It's all about how lean you are.


----------



## rbuecker (Feb 22, 2011)

Hey guys thanks for jumping in!

  The target for me is really "core", my lower core areas (lower abs, hip flexors) are weak from sitting behind a desk most of the day for the last 20 years.  As of two months ago I now stand at work a majority of the time to improve posture, burn a few extra cals, and keep the hams stretched. Sure I've been fairly active outside of work, but a majority of my time has been sitting. I've always loved working out, competing against myself and numbers, martial arts, military for 8 years, etc.

I agree that you both are right about the compound movements, but I have this thought in my head that I need to focus on these few areas for a little bit of time, and then go back into compounds. I'm not happy until I'm deadlifting 405+, squatting 300 for 8-10 reps, and benching at least 225 for 8-10 reps. I also believe that the whole sitting thing, and some of the twisted posture variants that I'm used to has caused enough of an imbalance that I'm not benching 100% with correct form- ie: one arm canted slightly and affecting different muscle groups than the other arm.  This leads, for me, to shoulder pain on my left side after awhile, at which point even with cissus its hard to cope with aside from just stopping.

The title makes it sound like I'm going to do 6 days of crunches which would be laughable and you'd be right to make fun of it.  Hell I would!

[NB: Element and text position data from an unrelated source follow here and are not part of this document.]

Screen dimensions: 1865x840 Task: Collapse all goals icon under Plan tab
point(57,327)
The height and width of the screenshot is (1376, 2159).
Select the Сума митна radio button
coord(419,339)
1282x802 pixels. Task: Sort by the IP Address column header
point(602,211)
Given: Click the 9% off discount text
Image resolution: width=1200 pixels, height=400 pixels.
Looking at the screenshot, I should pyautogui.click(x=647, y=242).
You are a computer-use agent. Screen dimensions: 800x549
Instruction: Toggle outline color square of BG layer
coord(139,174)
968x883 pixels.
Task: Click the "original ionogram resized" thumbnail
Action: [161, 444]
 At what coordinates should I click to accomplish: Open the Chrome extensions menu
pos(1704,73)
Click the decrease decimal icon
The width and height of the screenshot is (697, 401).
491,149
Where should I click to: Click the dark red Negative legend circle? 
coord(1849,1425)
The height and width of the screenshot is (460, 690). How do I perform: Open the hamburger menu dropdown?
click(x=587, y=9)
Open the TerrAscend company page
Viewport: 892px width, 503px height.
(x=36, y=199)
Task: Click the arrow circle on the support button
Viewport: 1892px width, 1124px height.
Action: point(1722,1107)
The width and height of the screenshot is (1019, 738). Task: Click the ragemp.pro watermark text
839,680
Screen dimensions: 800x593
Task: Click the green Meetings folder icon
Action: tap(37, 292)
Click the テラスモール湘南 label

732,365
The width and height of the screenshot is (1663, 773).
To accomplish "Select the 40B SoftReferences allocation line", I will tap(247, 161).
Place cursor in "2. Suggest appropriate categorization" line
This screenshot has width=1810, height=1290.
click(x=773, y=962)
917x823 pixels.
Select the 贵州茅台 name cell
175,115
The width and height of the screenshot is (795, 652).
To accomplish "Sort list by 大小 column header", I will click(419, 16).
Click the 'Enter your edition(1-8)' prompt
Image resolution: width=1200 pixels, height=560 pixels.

Short version: my lower core needs work, I'm very imbalanced between upper and lower.  I don't necessarily need a 6 pack, but I do want to bulk up the lower part to at least be close to even.  Even with a layer of flub, it will be better than where I'm at now.

Deadlift/squat numbers to answer your question:  DL 8x325 Squat 325x5

This was prior to the medial meniscus tear, and partially why I'm doing these sissy ass exercises until I have more faith in my knee.  I can tell I lost a decent amount of mass on the left side, but it is coming back.


----------



## Phineas (Feb 22, 2011)

rbuecker said:


> Hey guys thanks for jumping in!
> 
> The target for me is really "core", my lower core areas (lower abs, hip flexors) are weak from sitting behind a desk most of the day for the last 20 years.  As of two months ago I now stand at work a majority of the time to improve posture, burn a few extra cals, and keep the hams stretched. Sure I've been fairly active outside of work, but a majority of my time has been sitting. I've always loved working out, competing against myself and numbers, martial arts, military for 8 years, etc.
> 
> ...



Ah ok so you're looking for improved core strength and what sounds like maybe posterior chain? 


Those are some amazing DL and squat numbers, by the way. Very impressive. Your core/abs would have to be very strong already to do that, but of course you had your injury so that poses challenges for you.

Obviously knee flexion is an issue but how do you feel about standing and holding heavy weights? I'm no physiotherapist so don't take my thoughts for gold but maybe (moderately) heavy holding exercises could help develop your leg/knee stability in time -- while giving you your desired core workout.

I'm thinking of exercises like front squat holds (holding a heavy barbell in a front squat stance for a period of time) and overhead supports (same thing but the top of a military press/push press stance). They're basically the planks of their associated movements (squat and overhead press...).

Re: the shoulder pain. Do you actively warm up your rotator cuffs prior to pushing sessions? Also, how you warmup prior to working sets? Rotator cuff injuries are one of those most common, especially with the emphasis on pushing and shoulder isolation exercises so many men tend to use.


----------



## rbuecker (Feb 22, 2011)

For rotator cuffs, I usually only warm up maybe 60 seconds or so with arm rotations front/back, some pressing movements of varying angles from overhead to out in front.  Then a couple rotations with 5 to 10 lb weights.  60 seconds isn't really that long, it just feels like forever when my mind is already moving the weight from the bench.

I'm going to put up the uncropped front/back pics from the other day just to give an idea of how stick-like my arms still are, and pretty much everything else.

I don't mind holding heavy weights while standing, or moving with them.  I'll be the guy at home depot walking down the aisle with 2x45 lb water jugs.  We have pretty heavy (for me) equipment at work that we sling around from time to time as well, and dealing with a small amount of inventory that requires stacking boxes on and off throughout the week.

With squats, I feel that I'm leaning too far forward due to weakness in the lower abs.  I also feel a lot of effort in my lower back from where it's basically collapsing on itself from not being properly supported from the front.

The main reason I got into deadlifts and everything was because my dad threw out his back when I was younger and I wanted to make sure that never happened to me.  That and my back pretty much always hurt.  People would say it's from being tall, which is just something they say. Sure drinking fountains, urinals, sinks, everything is set for an average height and taller people have to reach down farther, but its general weakness and lack of body control that causes the damage, putting joints in awkward positions, stretching ligaments the wrong way, and stretching out muscles to where they're not as functional. Deadlifts always made my back pain go away, and feel better overall.  My main mistake with those was not switching grip enough, so I'm prone to prefer left hand facing forward and right hand back.  Something else to re-train.

4:30 comes early, nite everyone!


----------